Dash & Lily's book of dares / Rachel Cohn & David Levithan.
Booklist Reviews 2010 November #1
In their third collaboration, Cohn and Levithan present another clever New York romance. Levithan writes the chapters narrated by Dash, a "bookish" 16-year-old spending Christmas break alone. He finds a red moleskin notebook amid the shelves of the Strand bookstore. "Are you going to be playing for the pure thrill of unreluctant desire?" asks Cohn's Lily in the first coded message of the notebook, with an invitation to respond. Lily is aglow with the yuletide and devastated that her parents are spending the holidays in Fiji. Armed with anonymity, Dash and Lily exchange the notebook in various locations around the Big Apple, filling it with their greatest hopes and deepest fears, and ultimately find themselves falling in love. Not surprisingly, the young pair's perceptions of each other don't entirely reflect reality; Dash's ex asks if he is in love with the girl writing in the book or the girl he is picturing in his head. The spirit of the season amplifies Dash and Lily's loneliness and heightens the connection between them, in another surefire hit from the creators of Nick and Norah's Infinite Playlist (2006). Copyright 2010 Booklist Reviews.

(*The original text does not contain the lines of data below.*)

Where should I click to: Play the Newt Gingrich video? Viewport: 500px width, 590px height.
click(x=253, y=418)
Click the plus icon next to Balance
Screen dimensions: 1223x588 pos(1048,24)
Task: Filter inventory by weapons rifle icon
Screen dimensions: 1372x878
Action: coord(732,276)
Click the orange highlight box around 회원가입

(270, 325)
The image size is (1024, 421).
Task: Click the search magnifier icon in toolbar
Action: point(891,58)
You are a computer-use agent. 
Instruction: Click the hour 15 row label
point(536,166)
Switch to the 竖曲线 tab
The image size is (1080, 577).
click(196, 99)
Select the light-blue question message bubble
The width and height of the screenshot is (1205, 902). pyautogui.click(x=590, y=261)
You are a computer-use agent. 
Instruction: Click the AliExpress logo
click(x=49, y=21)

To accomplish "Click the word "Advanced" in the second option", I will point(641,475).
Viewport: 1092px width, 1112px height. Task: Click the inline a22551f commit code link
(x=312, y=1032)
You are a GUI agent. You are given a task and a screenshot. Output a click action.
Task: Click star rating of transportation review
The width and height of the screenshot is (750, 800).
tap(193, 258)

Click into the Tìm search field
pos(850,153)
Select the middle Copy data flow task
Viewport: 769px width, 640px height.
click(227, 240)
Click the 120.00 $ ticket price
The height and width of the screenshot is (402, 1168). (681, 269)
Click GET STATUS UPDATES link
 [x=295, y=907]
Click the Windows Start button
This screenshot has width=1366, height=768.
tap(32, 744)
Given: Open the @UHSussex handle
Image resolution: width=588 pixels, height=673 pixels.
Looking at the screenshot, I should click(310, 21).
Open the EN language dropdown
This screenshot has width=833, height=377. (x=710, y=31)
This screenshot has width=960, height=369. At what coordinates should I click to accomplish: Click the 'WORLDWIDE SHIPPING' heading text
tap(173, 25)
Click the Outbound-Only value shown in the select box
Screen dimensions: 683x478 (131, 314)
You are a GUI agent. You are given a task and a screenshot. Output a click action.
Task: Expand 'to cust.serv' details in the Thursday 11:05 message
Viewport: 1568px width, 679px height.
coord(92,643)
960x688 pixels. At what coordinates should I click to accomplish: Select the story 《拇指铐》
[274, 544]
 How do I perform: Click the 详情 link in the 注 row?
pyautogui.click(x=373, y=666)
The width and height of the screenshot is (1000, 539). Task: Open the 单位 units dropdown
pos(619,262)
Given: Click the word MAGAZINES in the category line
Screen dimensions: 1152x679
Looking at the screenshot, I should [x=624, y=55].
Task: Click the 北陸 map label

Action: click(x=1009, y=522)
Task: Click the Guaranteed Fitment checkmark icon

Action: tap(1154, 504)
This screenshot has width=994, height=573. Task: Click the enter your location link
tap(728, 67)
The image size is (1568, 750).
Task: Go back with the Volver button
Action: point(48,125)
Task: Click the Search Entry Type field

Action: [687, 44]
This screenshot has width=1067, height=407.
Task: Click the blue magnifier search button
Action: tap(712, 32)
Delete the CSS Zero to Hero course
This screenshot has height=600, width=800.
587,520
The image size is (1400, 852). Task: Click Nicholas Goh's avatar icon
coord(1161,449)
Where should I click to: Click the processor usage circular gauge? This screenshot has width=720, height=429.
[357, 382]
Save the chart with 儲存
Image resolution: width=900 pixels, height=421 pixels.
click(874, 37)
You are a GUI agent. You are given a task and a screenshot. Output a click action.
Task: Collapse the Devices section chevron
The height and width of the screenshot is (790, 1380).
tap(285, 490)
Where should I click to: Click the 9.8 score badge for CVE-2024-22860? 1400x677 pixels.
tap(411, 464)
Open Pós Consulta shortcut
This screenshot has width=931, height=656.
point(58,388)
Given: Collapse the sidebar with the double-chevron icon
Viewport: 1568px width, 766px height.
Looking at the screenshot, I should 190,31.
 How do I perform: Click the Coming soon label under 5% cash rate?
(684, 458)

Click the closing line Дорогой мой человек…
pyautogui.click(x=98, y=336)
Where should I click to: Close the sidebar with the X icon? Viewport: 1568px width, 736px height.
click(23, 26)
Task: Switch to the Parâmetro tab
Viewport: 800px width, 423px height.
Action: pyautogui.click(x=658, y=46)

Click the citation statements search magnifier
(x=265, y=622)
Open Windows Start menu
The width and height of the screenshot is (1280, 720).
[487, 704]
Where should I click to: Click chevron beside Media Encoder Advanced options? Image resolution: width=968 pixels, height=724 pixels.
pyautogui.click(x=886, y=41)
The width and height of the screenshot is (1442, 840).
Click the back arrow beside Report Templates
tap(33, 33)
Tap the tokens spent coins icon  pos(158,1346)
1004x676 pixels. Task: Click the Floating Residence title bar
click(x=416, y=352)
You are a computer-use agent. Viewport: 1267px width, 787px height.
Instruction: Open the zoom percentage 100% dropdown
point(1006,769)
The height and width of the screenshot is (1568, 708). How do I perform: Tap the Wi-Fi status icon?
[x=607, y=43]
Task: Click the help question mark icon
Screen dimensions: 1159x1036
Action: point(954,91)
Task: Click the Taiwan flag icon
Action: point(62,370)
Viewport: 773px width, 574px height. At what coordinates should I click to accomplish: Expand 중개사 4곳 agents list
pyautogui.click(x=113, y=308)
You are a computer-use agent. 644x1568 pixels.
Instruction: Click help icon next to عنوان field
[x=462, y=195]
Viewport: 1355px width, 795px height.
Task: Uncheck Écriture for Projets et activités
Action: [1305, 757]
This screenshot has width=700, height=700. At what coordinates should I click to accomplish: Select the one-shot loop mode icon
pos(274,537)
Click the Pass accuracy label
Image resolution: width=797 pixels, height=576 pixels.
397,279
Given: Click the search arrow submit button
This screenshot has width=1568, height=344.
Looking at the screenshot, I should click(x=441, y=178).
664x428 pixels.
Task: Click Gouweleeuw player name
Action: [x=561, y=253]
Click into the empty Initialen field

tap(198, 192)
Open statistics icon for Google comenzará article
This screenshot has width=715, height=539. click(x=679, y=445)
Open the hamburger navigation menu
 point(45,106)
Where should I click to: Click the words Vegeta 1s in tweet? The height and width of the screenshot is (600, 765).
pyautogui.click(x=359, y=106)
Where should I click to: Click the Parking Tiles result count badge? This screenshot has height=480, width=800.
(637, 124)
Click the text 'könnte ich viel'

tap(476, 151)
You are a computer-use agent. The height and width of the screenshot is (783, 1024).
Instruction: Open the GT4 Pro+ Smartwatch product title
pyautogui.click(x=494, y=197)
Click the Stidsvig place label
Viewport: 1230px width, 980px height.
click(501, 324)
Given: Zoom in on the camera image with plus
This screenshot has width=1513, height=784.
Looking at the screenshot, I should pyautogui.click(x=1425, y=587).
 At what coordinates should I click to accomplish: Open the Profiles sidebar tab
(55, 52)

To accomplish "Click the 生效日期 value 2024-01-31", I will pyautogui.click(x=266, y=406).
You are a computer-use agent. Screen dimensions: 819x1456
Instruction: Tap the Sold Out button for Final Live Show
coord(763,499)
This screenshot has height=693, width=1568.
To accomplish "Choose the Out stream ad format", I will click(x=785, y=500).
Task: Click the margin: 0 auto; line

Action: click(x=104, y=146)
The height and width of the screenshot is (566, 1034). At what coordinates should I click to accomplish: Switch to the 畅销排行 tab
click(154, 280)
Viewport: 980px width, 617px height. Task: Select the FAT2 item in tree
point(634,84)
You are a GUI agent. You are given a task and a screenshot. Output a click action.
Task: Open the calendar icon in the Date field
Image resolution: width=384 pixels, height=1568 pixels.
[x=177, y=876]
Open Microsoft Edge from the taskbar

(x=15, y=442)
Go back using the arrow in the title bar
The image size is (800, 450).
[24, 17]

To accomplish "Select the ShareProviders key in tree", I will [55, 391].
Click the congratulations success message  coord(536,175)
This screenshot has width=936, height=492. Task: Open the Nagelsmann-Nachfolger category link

Horn Book Guide Reviews 2011 Spring
It's Christmastime, and sixteen-year-old Dash is in a very bah-humbug mood. His day brightens when he discovers a notebook with a tempting "DO YOU DARE?" title. Dash and Lily, the book's owner, swap the journal (and narration) back and forth for an "epistolary flirtation." Cohn and Levithan's talent for creating authentic teenage characters in all their messy glory is proven once again. Copyright 2011 Horn Book Guide Reviews.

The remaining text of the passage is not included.